Waste military explosives and propellants are a growing disposal problem as a result of world demilitarization. In the past, they have been disposed of by deep sea burial, open burning, open detonation or incineration.
For example, rocket motors have been dumped into the ocean off the continental shelf where the high specific gravity of the solid propellant causes the motors to sink rapidly. The rate at which the propellant leaches out under oceanic conditions is unknown, as are the likely products of hydrolysis. The environmental impact of deep sea burial and the cumulative effect of dumping large tonnages of explosives and propellants is therefore unknown.
In open burning, loose explosive or propellant materials or a complete rocket motor, for example, is placed on the ground or in a tray or pit which may be lined with a concrete pad. An explosive train leading to the material is used to initiate burning. The burning explosive or propellant creates a large updraft dispersing a plume of combustion products into the atmosphere.
The combustion products of open detonation are similar to those produced during open burning. Incineration is cleaner but requires special incinerators and safety considerations since explosives and propellants can burn with intense heat and some can explode. Emissions of HCl, NO.sub.x and HCN and particulates such as aluminum oxides, requires expensive air pollution control devices. The combustion products may be highly corrosive, thus affecting capital and maintenance costs.
Other disposal methods for destroying explosives or propellants include converting them into a less noxious form through chemical conversion, biodegradation, electrochemical oxidation, supercritical oxidation and so forth. All of these disposal methods involve high investment costs and/or may result in the same or different regulatory or environmental problems as deep sea burial, open burning, etc. In addition, destruction of the explosive or propellant (including conversion into a less noxious form for disposal) is contrary to the Resource Conservation and Recovery Act (RCRA).
Reclamation of the explosives or propellants as opposed to destroying them is in compliance with RCRA but reclamation requires the identification of a solvent which will dissolve the explosive or propellant out of the materials that are added to improve its properties. When the explosive or propellant is polymer bound, reclamation may not be possible when the polymer is too highly cross-linked.

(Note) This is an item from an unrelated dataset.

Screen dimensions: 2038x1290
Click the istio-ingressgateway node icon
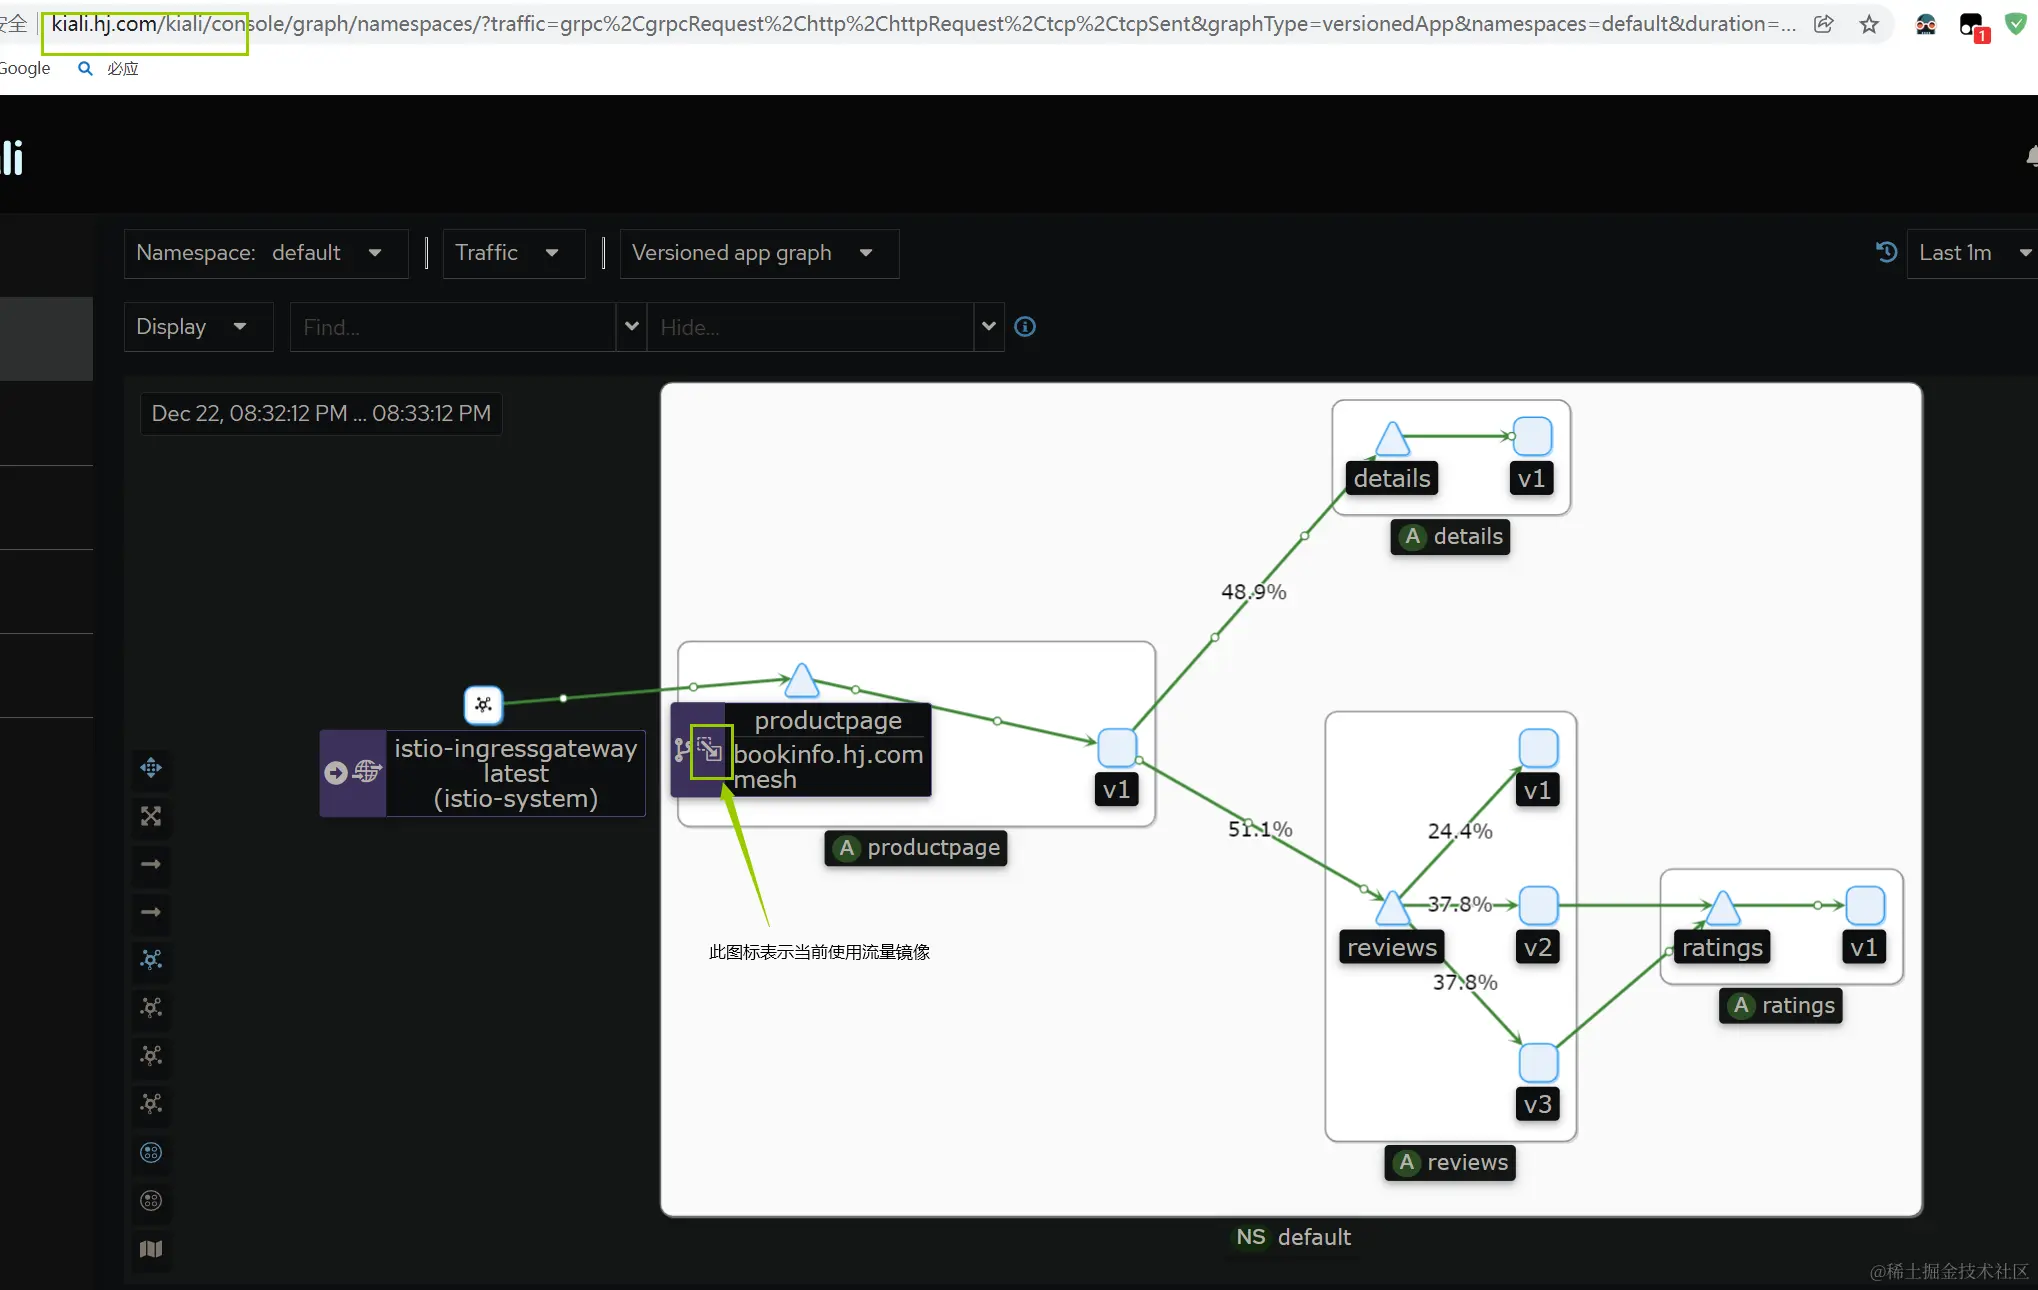click(x=483, y=705)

One such reclamation method uses waterjets to wash out the explosive or propellant from the warhead or the like. The washed out material is passed over a vibrating screen which separates solids and liquids. Solid materials are placed in containers such as fiber drums and disposed of by open burning. The solvent is recirculated until the reclaimed explosive or propellant reaches a level at which the solvent is discharged into an open evaporation basin or treated in some other way (i.e., crystallization, etc.). In addition to the reclaimed material, the above reclamation process results an explosive-contaminated binder and an explosive-contaminated solvent, giving rise to a host of other disposal problems. Moreover, there is no guarantee that the reclaimed material will requalify to meet military specifications and in some cases it has no other legitimate customer.

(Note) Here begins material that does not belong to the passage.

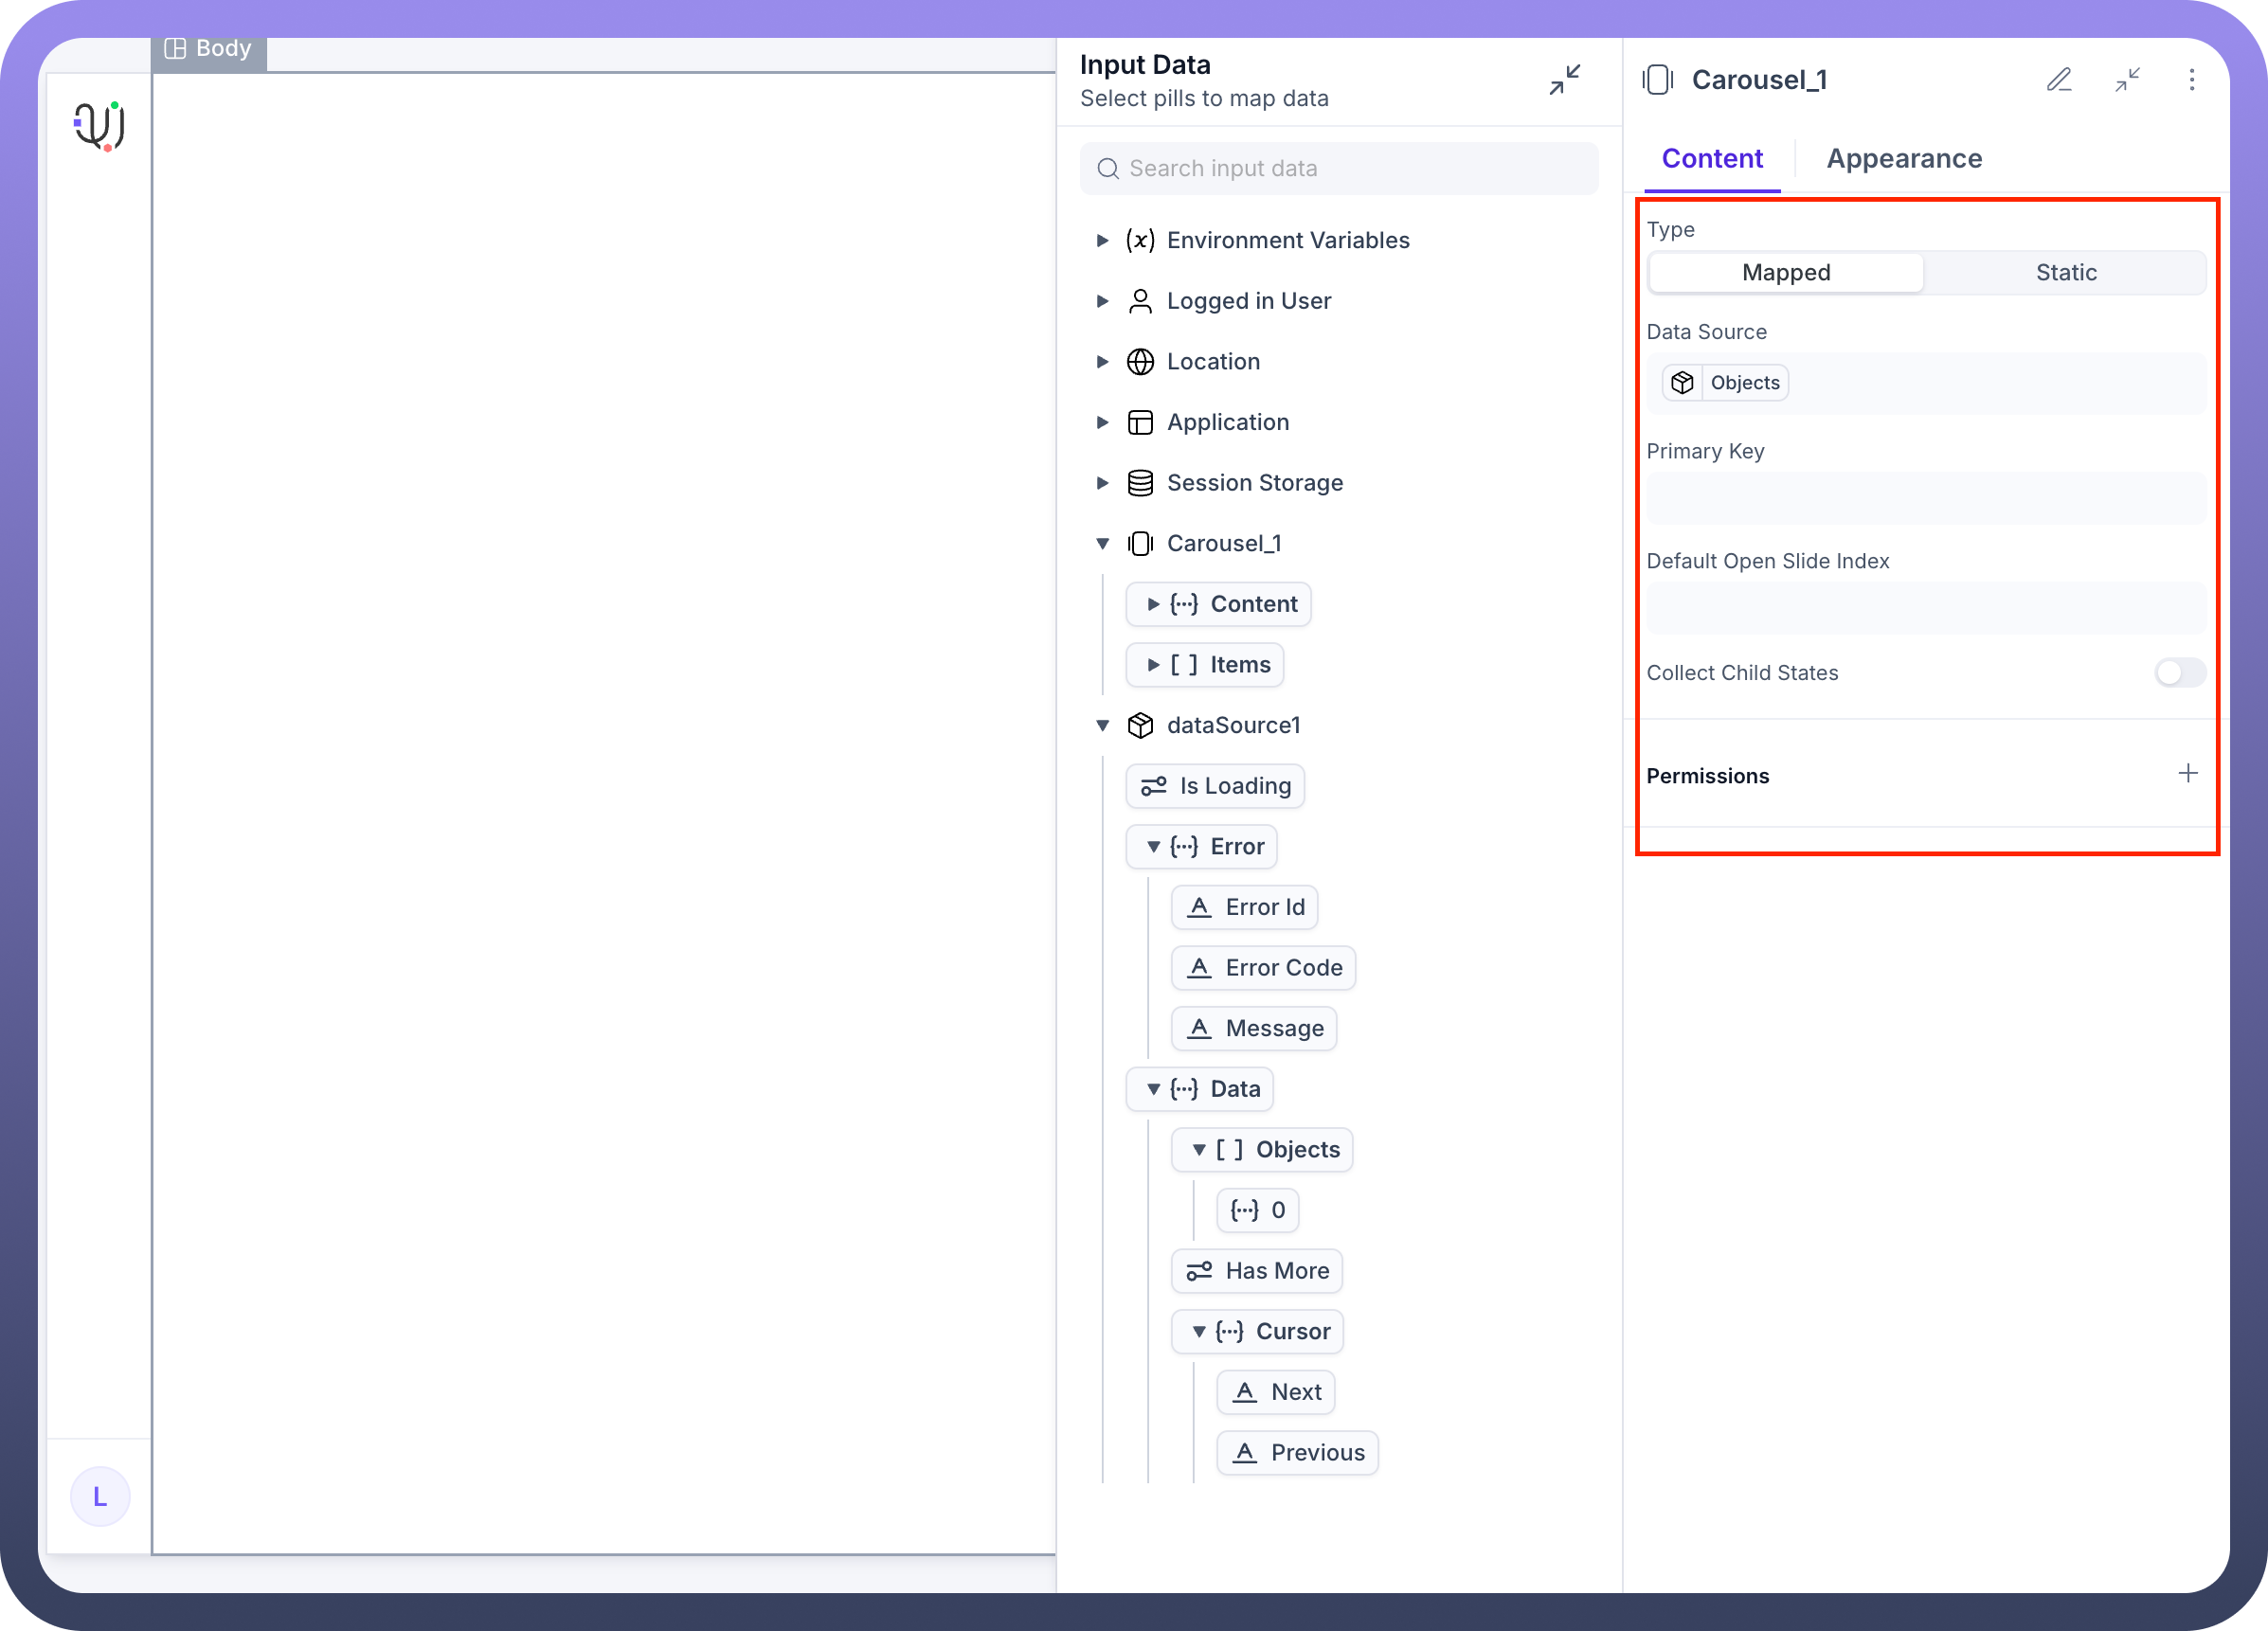Select the Has More pill
The height and width of the screenshot is (1631, 2268).
coord(1256,1271)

There is a need for a process where the military explosive or propellant could be used without reclaiming it from the materials added to improve its properties. One proposed process uses military explosives or propellants as an extender in commercial explosives. In an oxygen-balanced explosive, the amount of oxygen present is just sufficient to oxidize all carbon to CO.sub.2 and all hydrogen to H.sub.2 O and any metals to their oxides with a minimum production of toxic NO.sub.x, CO and HCN. If there is insufficient oxygen to do this, the oxygen balance is negative. Excessive amounts of oxygen should be avoided because the amount of energy liberated is greatest at a slightly negative oxygen balance with explosives, for example, containing only C, H, N and O. Most military explosives and propellants, however, are oxygen deficient so that the full energetic potential of the material is not achieved when a military explosive or propellant is used as an extender. In addition, the mixture gives rise to toxic fumes such as CO, NO.sub.x and HCN when it is detonated and any chlorine in the explosive or propellant may end up in the form of chlorinated dibenzodioxins or dibenzofurans.